For the weekend’s top five, Paramount’s “Transformers: The Last Knight” should land in third with $17 million during its second weekend. “Wonder Woman” continues to be a force for Warner Bros., and is on its way to $15.6 million domestically during its fifth weekend. The movie has crossed $700 million worldwide and passed “Suicide Squad” and “Batman v Superman: Dawn of Justice” at the domestic box office. And Disney and Pixar’s “Cars 3” should take the five slot during its third week with $9.5 million domestically.

After a strong start to 2017, a rather slow summer box office overall has brought the year-to-date box office numbers down to about even with last year.

“A weak May followed by a June that failed to become the savior of the summer now puts July in the hot seat to deliver the goods and get us out of the summer season doldrums,” said Paul Dergarabedian, senior media analyst at ComScore.

Outside of the major release circuit, the arthouse appears to have some juice for the first time this summer with strong numbers from “The Little Hours,” “The Beguiled,” and “The Big Sick.”

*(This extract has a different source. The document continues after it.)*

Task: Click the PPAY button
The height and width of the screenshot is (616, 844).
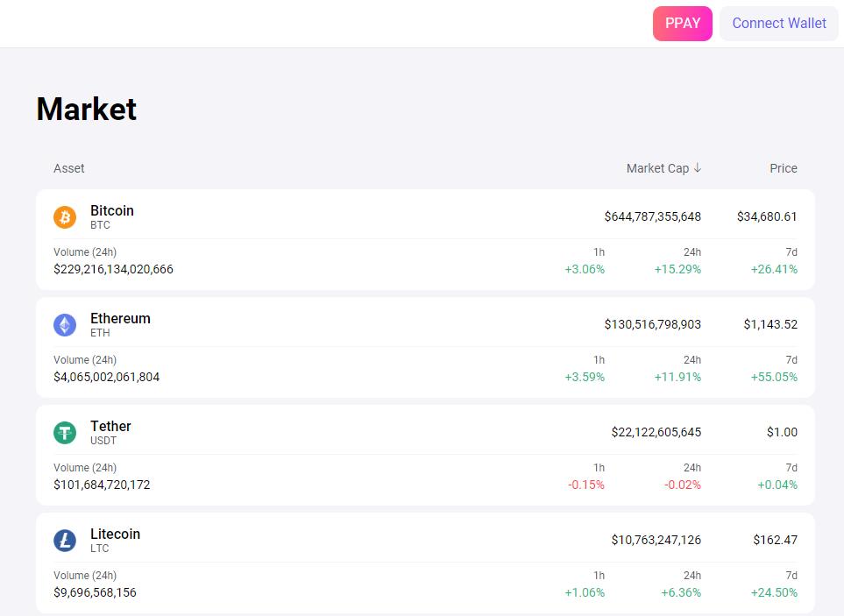Action: (682, 24)

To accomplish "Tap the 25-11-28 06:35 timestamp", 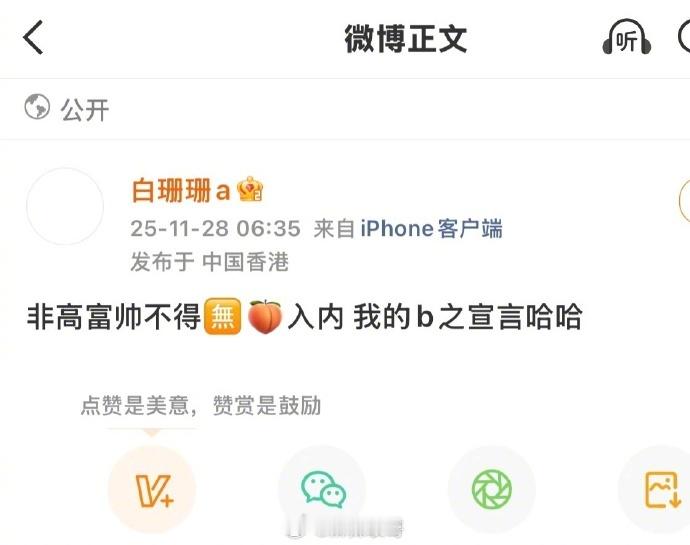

Gunpowder and Sky’s first theatrical release, “Little Hours” posted the highest per screen average from two locations this weekend. The nun-centric religious satire starring Alison Brie and Aubrey Plaza should open to $61,560. Meanwhile, Sofia Coppola’s “Beguiled” expects to crack the top ten in limited release, after expanding to 674 locations. The Focus Features release should make an estimated $3.3 million over the three-day weekend. And Kumail Nanjiani’s semi-autobiographical romantic comedy “Big Sick” expanded to 71 locations, posting a three-day total of $1.67 million. Lionsgate and Amazon Studios are planning to push the film to wide release on July 14.